:: Supplied text ::

========================================================================

Notice how many "FinTech" companies are basically glorified subprime lenders?
This is worth paying attention to, in particular because the consumer looks quite vulnerable here insofar as reaching a new debt record, lower savings rates, high underemployment/low labor force participation, and many gov't stimulus packages trailing off. Defaults should rise.
Not only that, but the appetite for debt is likely to be reduced as consumer confidence hits 11 year lows, retail sales fade, and inflationary pressures undermine purchasing power across the board for discretionary spending by the bottom 60% of earners.
I've been raising concerns about where we are with markets from a macro, valuation, positioning, and technical perspective for about a week now.
Apparently several leading Wall Street banks are sounding alarms now, too, about a near-term correction or slow decline over months.
I don't feel the end of the bull market is near, but I do think that there's an abundance of signs that the rally is less than healthy: narrow leadership, exuberant retail options and equity positioning, lack of sufficient 'sidelines' capital to buy a sizable dip, stretched techs
The other area of concern is that real rates are rising, and that's often harmful for many risk assets, including growth, tech, crypto, precious metals, junk debt, etc. Basically any competing duration asset becomes less appealing as those rates approach neutral/positive.
A meaningful decline in consumer sentiment, and a softening of retail spend may portend to a compression in lending, softening related income streams. Important to watch if this trend continues, along with a reduction in homebuying demand, and auto unavailability/price increases.
In fact, business and consumer borrowing has already meaningfully slowed post-COVID crisis, which is one reason there has been such strong demand for Treasuries.
More chart crimes! The Fed *is* the market part deux:
I've had a few claim that these charts are inaccurate due to scale variance. While there's truth to the statement, the charts aren't meant to be 1:1. QEternity gives commercials the capacity to scale up leverage in markets. Many seem to have missed this because of 2D thinking.

========================================================================

:: Supplied data ::
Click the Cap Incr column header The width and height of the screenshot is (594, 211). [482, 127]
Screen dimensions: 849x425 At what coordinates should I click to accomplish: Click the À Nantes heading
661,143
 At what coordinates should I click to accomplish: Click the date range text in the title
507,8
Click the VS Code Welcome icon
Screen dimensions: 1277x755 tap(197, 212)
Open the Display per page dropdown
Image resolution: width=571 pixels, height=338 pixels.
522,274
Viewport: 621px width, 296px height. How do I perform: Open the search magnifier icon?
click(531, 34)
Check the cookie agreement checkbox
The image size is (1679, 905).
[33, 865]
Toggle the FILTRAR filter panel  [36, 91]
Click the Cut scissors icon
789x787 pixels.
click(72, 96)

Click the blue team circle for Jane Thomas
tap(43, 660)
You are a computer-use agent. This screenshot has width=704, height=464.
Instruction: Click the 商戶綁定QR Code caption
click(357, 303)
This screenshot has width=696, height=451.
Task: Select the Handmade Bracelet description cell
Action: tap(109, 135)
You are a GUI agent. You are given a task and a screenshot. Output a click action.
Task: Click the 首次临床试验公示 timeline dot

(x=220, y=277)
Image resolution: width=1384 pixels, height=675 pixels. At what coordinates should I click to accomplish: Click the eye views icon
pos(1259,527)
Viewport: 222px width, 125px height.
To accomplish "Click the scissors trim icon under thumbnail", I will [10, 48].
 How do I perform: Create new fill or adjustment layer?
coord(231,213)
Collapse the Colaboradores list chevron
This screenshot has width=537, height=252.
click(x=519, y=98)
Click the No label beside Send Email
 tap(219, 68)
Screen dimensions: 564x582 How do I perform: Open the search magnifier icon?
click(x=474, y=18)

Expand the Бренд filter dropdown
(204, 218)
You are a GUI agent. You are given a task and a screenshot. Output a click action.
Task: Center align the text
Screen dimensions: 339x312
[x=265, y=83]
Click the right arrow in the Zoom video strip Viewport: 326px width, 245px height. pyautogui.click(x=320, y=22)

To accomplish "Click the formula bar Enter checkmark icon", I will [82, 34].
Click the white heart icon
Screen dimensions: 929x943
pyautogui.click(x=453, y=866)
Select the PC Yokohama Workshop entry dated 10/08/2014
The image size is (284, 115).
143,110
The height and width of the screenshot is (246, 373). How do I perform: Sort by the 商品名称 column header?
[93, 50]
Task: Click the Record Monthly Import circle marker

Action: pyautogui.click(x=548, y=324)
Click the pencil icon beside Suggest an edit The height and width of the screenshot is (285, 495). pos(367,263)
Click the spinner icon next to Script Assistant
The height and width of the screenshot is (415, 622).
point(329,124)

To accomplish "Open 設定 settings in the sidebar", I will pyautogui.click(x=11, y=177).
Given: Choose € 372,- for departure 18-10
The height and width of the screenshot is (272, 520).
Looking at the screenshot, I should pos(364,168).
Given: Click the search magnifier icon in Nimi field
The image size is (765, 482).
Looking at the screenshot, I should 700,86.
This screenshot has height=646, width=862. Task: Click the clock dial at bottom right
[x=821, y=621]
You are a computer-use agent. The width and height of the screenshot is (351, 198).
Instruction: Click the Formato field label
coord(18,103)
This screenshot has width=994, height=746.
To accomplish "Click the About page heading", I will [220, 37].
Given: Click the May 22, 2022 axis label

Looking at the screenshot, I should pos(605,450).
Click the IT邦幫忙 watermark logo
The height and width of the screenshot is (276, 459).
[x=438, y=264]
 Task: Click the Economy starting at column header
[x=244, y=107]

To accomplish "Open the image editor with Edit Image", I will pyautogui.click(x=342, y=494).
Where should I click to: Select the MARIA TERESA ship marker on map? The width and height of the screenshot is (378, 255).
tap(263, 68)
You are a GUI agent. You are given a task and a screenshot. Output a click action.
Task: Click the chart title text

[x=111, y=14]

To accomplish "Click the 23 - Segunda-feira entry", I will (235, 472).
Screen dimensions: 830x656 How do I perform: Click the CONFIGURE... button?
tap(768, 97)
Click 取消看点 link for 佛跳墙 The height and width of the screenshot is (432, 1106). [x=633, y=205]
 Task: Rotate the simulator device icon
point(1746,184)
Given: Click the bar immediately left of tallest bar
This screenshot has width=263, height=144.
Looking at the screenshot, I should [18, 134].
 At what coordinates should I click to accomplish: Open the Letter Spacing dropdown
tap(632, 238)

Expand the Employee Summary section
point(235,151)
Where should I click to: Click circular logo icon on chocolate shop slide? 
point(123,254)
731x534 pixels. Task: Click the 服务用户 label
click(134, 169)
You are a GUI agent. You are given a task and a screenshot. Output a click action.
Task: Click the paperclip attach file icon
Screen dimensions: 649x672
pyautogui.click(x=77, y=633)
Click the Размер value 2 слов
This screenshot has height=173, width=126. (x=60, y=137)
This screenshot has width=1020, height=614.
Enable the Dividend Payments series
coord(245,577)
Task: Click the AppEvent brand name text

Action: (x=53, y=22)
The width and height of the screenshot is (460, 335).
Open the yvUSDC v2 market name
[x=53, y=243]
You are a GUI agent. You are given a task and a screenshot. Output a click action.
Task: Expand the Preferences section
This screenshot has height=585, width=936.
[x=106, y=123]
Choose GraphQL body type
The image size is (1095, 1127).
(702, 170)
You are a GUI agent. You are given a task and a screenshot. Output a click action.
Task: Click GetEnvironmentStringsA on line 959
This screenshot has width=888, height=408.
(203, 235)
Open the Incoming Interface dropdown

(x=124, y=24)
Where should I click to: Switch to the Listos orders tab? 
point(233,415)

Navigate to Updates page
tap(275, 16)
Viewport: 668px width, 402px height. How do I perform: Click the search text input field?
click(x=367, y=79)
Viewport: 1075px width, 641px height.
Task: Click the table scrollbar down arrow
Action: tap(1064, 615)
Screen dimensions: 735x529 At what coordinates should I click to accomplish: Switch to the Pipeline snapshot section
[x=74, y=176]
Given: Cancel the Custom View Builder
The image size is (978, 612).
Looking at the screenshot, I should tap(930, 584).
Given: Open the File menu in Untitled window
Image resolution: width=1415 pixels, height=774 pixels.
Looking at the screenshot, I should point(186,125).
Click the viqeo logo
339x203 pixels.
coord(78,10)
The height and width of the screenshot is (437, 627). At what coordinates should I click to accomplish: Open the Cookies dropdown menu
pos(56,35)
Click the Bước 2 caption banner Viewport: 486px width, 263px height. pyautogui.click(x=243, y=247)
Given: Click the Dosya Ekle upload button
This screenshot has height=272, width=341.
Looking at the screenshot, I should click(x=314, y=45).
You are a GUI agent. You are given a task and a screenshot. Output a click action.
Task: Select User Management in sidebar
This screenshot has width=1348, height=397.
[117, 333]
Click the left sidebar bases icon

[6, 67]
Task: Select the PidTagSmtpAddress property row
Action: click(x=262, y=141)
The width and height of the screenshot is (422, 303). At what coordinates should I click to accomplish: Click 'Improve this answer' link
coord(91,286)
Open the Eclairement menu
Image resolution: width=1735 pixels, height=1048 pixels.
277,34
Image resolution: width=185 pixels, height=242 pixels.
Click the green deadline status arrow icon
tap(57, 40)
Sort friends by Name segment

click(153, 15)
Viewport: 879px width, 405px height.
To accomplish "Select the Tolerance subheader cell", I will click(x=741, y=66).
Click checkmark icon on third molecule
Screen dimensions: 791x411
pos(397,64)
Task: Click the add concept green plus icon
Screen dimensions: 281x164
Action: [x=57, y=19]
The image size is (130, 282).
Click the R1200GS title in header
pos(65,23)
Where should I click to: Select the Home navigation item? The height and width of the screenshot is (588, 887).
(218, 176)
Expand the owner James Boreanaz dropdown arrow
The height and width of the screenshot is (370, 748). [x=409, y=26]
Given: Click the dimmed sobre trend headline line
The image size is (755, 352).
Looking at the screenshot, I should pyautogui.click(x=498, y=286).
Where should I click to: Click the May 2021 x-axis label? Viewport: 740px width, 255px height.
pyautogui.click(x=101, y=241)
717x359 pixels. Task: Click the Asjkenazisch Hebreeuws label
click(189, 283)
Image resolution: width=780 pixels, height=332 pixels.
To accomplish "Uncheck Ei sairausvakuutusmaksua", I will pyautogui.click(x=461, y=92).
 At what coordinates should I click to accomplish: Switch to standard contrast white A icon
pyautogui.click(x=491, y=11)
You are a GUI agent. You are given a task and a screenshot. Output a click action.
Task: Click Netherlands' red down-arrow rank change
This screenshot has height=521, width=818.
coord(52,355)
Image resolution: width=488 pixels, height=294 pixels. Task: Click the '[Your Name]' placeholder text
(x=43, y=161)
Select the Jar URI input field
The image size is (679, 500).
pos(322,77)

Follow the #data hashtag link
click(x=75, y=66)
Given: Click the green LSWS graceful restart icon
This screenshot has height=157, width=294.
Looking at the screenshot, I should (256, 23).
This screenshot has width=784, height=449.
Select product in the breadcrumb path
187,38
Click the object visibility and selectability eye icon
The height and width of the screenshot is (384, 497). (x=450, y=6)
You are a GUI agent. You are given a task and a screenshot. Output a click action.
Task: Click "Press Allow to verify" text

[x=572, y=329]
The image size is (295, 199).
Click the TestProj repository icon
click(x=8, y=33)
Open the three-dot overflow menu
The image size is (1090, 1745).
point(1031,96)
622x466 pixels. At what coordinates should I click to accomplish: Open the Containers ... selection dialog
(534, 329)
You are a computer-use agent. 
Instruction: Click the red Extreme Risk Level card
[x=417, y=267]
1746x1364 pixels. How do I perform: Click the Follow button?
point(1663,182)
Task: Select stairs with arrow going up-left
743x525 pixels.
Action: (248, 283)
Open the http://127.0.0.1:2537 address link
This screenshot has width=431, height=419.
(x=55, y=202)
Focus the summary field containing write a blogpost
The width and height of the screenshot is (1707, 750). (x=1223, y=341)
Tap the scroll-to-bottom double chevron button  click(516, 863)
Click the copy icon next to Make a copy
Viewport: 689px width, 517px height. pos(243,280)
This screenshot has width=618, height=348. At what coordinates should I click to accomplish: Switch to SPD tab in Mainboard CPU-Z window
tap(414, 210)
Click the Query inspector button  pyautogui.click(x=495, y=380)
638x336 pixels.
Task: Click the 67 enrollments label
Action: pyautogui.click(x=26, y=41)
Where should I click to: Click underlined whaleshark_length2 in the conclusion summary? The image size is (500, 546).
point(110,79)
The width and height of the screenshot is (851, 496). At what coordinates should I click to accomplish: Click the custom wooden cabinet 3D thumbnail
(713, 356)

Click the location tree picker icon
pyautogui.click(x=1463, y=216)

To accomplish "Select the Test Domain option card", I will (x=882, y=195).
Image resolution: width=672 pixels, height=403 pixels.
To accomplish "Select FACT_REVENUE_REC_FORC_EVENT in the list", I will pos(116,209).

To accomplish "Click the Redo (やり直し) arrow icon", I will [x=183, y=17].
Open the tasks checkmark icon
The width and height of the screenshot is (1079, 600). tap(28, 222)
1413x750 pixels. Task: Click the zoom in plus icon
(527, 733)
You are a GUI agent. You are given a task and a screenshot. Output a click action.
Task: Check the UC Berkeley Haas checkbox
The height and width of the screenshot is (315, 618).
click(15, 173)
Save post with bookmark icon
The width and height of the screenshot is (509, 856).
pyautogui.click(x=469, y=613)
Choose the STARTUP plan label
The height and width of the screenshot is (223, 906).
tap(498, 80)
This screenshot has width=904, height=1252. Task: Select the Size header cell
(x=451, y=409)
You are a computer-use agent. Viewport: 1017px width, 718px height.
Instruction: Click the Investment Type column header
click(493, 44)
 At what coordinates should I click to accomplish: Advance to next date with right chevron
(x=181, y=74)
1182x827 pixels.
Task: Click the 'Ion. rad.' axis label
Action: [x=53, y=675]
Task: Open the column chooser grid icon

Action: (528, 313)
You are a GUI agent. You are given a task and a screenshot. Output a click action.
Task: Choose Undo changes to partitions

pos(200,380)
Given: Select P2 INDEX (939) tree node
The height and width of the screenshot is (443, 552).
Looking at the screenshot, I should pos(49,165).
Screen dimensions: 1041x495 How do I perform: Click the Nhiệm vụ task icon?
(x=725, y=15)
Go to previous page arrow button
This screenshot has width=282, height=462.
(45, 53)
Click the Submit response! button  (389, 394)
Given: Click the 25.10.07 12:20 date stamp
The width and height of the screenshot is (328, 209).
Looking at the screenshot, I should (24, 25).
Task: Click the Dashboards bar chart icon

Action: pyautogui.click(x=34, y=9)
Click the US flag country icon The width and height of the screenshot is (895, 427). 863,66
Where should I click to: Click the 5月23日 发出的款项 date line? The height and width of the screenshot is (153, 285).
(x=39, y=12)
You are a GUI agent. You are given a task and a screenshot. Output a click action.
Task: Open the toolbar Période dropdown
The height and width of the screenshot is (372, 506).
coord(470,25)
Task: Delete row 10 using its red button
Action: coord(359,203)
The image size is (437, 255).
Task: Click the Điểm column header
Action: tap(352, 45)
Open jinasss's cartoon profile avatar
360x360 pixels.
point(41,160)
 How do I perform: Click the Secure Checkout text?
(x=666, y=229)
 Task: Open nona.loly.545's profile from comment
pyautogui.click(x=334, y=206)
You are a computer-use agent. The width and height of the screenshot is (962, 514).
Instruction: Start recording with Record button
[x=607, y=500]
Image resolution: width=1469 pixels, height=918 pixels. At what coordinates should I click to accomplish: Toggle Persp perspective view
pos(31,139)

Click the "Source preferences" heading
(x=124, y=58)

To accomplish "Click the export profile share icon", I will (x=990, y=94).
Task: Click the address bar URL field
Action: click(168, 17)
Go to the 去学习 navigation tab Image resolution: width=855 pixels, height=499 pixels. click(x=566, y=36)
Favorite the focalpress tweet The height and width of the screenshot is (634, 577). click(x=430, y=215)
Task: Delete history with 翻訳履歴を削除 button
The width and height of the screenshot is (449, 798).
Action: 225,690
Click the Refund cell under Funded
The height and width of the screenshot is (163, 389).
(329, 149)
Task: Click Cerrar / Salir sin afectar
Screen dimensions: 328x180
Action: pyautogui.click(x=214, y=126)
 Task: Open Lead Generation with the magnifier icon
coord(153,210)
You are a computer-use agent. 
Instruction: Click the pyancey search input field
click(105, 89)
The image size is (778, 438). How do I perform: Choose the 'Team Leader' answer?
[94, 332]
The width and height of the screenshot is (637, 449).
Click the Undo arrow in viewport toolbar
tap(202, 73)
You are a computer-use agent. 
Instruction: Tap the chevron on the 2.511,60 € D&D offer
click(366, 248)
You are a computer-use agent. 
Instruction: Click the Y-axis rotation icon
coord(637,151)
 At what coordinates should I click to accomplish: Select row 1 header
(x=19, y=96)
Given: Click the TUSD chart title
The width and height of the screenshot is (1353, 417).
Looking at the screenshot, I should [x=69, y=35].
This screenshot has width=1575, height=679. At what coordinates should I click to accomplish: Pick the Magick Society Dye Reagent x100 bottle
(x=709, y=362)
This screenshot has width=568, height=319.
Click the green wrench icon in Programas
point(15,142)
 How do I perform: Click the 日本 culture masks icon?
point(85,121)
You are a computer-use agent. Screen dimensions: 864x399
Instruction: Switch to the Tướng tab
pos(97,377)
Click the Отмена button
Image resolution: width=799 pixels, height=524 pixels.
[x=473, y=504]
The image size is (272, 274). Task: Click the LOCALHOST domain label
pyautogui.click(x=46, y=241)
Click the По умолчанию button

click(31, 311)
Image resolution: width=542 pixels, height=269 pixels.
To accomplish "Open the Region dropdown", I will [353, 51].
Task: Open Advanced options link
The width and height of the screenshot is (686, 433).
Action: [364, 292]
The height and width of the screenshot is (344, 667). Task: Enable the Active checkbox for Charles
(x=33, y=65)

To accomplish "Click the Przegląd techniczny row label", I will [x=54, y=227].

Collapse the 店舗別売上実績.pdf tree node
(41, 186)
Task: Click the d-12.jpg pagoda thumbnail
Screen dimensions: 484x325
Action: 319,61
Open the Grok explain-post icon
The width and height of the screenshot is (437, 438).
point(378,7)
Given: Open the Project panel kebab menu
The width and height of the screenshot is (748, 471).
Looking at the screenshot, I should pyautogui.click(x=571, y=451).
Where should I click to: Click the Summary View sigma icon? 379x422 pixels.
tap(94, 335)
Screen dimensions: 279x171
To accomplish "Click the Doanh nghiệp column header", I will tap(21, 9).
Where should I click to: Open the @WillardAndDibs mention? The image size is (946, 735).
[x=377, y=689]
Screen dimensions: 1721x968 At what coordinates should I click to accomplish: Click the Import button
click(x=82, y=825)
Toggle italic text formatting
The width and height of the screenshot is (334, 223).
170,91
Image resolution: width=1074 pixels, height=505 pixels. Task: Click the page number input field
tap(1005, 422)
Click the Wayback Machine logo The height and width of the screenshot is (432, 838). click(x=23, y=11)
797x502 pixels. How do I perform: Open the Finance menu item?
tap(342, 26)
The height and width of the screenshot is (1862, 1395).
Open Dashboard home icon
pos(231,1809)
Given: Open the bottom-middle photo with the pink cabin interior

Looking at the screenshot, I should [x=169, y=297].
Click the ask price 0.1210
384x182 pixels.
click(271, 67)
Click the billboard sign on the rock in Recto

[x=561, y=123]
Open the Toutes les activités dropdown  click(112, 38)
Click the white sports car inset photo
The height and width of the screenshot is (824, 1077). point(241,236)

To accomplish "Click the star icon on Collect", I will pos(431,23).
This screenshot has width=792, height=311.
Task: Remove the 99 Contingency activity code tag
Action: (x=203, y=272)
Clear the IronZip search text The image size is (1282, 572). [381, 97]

========================================================================

:: Exercise requirements ::
a – Check each statement against the market commentary above, answering yes or no and quoting the words of the commentary that decide it: (i) The writer thinks the end of the bull market is near. (ii) Consumer confidence is described as reaching 11 year lows. (iii) Business and consumer borrowing has picked up since the COVID crisis.
b – Quote the market commentary word for word, everything from "I've been raising" down to "rates approach neutral/positive.".

:: Answer list ::
a –
(i) No: "I don't feel the end of the bull market is near"
(ii) Yes: "consumer confidence hits 11 year lows"
(iii) No: "business and consumer borrowing has already meaningfully slowed post-COVID crisis"

b –
I've been raising concerns about where we are with markets from a macro, valuation, positioning, and technical perspective for about a week now.
Apparently several leading Wall Street banks are sounding alarms now, too, about a near-term correction or slow decline over months.
I don't feel the end of the bull market is near, but I do think that there's an abundance of signs that the rally is less than healthy: narrow leadership, exuberant retail options and equity positioning, lack of sufficient 'sidelines' capital to buy a sizable dip, stretched techs
The other area of concern is that real rates are rising, and that's often harmful for many risk assets, including growth, tech, crypto, precious metals, junk debt, etc. Basically any competing duration asset becomes less appealing as those rates approach neutral/positive.